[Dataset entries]
----------
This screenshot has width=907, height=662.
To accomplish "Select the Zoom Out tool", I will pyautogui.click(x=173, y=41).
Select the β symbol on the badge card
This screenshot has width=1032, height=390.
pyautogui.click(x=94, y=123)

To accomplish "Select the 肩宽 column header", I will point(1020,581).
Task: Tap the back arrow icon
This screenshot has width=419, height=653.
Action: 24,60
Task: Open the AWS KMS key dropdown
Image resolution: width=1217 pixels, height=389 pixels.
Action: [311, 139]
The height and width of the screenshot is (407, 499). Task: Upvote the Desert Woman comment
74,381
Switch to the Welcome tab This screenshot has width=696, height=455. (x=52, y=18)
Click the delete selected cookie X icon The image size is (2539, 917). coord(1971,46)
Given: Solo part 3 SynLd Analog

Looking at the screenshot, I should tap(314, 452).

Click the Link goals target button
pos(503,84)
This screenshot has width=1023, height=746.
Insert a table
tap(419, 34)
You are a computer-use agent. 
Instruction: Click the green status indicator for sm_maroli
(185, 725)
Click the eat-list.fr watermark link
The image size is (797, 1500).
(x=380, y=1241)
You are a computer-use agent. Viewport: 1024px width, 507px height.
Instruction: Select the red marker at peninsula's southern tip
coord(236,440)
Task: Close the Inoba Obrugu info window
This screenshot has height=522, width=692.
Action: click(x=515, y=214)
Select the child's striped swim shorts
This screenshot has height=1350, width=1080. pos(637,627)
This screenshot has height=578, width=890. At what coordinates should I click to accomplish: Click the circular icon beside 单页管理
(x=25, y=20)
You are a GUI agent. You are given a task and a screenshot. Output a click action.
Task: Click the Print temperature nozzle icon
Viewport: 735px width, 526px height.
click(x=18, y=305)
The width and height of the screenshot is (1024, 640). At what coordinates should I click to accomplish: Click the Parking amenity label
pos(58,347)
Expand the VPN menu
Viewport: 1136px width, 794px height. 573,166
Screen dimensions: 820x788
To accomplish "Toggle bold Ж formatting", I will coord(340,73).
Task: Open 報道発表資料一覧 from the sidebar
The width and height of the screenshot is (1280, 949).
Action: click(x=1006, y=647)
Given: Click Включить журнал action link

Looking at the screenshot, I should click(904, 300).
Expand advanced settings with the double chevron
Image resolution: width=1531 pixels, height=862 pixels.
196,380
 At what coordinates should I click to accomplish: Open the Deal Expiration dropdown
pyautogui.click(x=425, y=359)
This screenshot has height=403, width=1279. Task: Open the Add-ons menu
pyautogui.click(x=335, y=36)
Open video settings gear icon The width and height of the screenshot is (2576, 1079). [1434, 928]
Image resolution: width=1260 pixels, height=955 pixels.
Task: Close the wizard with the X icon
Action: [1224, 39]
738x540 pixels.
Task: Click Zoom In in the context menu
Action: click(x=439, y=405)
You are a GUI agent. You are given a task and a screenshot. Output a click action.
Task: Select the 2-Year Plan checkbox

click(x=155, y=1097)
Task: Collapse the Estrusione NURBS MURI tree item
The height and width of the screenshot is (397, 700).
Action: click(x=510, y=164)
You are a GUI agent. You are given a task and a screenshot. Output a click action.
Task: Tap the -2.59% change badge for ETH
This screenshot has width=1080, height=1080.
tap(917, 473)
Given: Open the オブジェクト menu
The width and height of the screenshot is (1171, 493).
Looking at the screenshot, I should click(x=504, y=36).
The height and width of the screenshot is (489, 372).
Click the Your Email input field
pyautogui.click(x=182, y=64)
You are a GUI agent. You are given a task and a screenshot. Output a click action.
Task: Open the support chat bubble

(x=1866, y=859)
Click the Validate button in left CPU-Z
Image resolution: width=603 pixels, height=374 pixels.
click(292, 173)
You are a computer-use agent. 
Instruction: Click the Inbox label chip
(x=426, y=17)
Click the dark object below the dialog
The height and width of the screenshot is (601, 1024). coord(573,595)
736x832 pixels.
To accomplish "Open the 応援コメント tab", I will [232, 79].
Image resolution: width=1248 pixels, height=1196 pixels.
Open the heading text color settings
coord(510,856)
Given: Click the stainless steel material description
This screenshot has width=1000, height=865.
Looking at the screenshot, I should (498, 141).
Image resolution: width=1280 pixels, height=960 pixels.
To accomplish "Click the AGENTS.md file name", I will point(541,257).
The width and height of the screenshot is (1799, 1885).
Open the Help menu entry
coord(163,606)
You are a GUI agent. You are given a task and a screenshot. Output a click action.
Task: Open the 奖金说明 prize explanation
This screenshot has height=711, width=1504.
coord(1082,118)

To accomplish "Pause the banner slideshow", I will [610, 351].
----------
Task details: Whenever the string "point" occurs in a line of the entries above, copy that line.

Result for this task:
To accomplish "Select the 肩宽 column header", I will point(1020,581).
To accomplish "Click the AGENTS.md file name", I will point(541,257).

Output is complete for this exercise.